Updated

Shiite and Kurdish delegates stormed out of an Iraqi reconciliation conference Saturday after a speaker accused others of being beholden to the United States, briefly halting the effort to patch over Iraq's ethnic and religious fault lines.

The delegates later were persuaded to return after the speaker apologized.

The walkout and resumption highlighted the difficulties of trying to bridge deep divisions among the sectarian delegates at the meeting, which the Arab League called to prepare for a bigger reconciliation conference to be held later in Iraq.

Hours into the meeting, Iraqi Christian delegate Ibrahim Menas al-Youssefi took the podium and accused fellow delegates of being U.S. stooges. He said the entire Iraqi political process was illegitimate and orchestrated by Washington.

The Shiite and Kurdish delegates then left the closed session in disgust.

"They are insulting the Iraqi people and they are insulting the constitution on which several million Iraqis have voted," the senior Iraqi Shiite legislator, Jawad al-Maliki, told reporters outside the chamber. "They want the situation in Iraq to go back to the way it used to be so that the mass graves can return."

Arab foreign ministers, particularly Saudi Foreign Minister Saud al-Faisal, promptly engaged the Shiite and Kurdish delegates and urged them to return.

Within the hour, Sunni delegate Ahmed Shehab al-Dulaimi told reporters the conference had resumed after the delegate apologized and Arab League Secretary-General Amr Moussa ruled that al-Youssefi's comments would be deleted from the record.

Al-Dulaimi said al-Youssefi belonged to the Christian Democratic Party, a Chaldo-Assyrian group. A Shiite delegate, Sami al-Askari, said al-Youssefi was a former member of the intelligence service under Saddam Hussein.

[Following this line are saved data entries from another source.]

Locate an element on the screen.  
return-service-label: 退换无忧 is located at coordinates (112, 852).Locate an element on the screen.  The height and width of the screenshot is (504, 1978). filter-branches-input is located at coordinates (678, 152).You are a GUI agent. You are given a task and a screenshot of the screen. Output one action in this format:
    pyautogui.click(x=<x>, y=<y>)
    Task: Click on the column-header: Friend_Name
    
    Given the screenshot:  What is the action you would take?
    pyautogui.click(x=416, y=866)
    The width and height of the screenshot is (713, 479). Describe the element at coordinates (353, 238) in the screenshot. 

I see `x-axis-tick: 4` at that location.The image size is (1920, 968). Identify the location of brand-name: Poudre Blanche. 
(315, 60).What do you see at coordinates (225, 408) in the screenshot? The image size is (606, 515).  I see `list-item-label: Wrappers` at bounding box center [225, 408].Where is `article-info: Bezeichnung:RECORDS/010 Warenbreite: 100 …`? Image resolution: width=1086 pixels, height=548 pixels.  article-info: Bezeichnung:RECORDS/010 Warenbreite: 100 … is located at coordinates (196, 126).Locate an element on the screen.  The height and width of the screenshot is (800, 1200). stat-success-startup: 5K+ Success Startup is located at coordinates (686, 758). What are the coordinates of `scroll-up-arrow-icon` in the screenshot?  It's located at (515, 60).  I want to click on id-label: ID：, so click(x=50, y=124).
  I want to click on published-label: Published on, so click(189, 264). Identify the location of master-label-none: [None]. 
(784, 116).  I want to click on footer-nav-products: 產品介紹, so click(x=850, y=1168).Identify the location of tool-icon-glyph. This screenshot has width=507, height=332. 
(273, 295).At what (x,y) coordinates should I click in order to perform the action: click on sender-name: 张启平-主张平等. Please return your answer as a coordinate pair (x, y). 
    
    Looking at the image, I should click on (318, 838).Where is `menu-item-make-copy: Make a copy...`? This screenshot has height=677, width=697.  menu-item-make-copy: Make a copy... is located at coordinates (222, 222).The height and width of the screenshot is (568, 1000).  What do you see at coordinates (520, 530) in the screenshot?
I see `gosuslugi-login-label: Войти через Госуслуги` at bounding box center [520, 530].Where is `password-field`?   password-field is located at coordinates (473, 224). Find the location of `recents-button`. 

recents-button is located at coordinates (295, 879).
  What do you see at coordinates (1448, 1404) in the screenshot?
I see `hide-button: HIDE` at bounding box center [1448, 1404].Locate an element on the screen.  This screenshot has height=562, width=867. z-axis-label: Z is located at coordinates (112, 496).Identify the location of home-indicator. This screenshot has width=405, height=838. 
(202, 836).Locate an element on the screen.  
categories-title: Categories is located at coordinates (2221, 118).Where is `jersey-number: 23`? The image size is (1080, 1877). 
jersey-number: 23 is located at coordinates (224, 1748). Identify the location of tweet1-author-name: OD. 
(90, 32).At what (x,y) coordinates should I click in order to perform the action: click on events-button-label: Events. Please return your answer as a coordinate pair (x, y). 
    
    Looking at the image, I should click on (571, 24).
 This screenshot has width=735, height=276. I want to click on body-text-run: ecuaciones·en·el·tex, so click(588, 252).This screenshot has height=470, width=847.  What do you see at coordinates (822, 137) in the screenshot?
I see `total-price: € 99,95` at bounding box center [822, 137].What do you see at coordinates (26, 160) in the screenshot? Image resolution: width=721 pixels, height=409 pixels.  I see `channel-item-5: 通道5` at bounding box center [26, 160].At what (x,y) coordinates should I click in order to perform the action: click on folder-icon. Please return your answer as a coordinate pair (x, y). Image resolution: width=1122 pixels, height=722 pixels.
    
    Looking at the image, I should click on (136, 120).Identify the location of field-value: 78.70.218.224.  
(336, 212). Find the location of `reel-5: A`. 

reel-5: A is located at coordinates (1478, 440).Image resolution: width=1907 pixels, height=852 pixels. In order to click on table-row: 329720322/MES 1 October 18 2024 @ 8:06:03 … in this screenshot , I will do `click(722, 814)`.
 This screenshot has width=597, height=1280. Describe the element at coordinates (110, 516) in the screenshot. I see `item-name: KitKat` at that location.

There are long-standing tensions between the groups represented at the conference. Leaders of Iraq's Shiite and Sunni communities declined to attend.

The meeting is expected to address the contentious issue of who would participate in the bigger reconciliation conference that is expected to be held in January.

Sunni leaders were expected to press ahead with demands that the Shiite-dominated government agree to a timetable for the withdrawal of the foreign troops and drastic amendments to the constitution ratified Oct. 15. They also want to "recognize" the resistance and "rebuild" Saddam Hussein's army in order to bring back his former officers.

Shiites and Kurds instead insist that Sunni leaders denounce violence and distance themselves from the insurgency.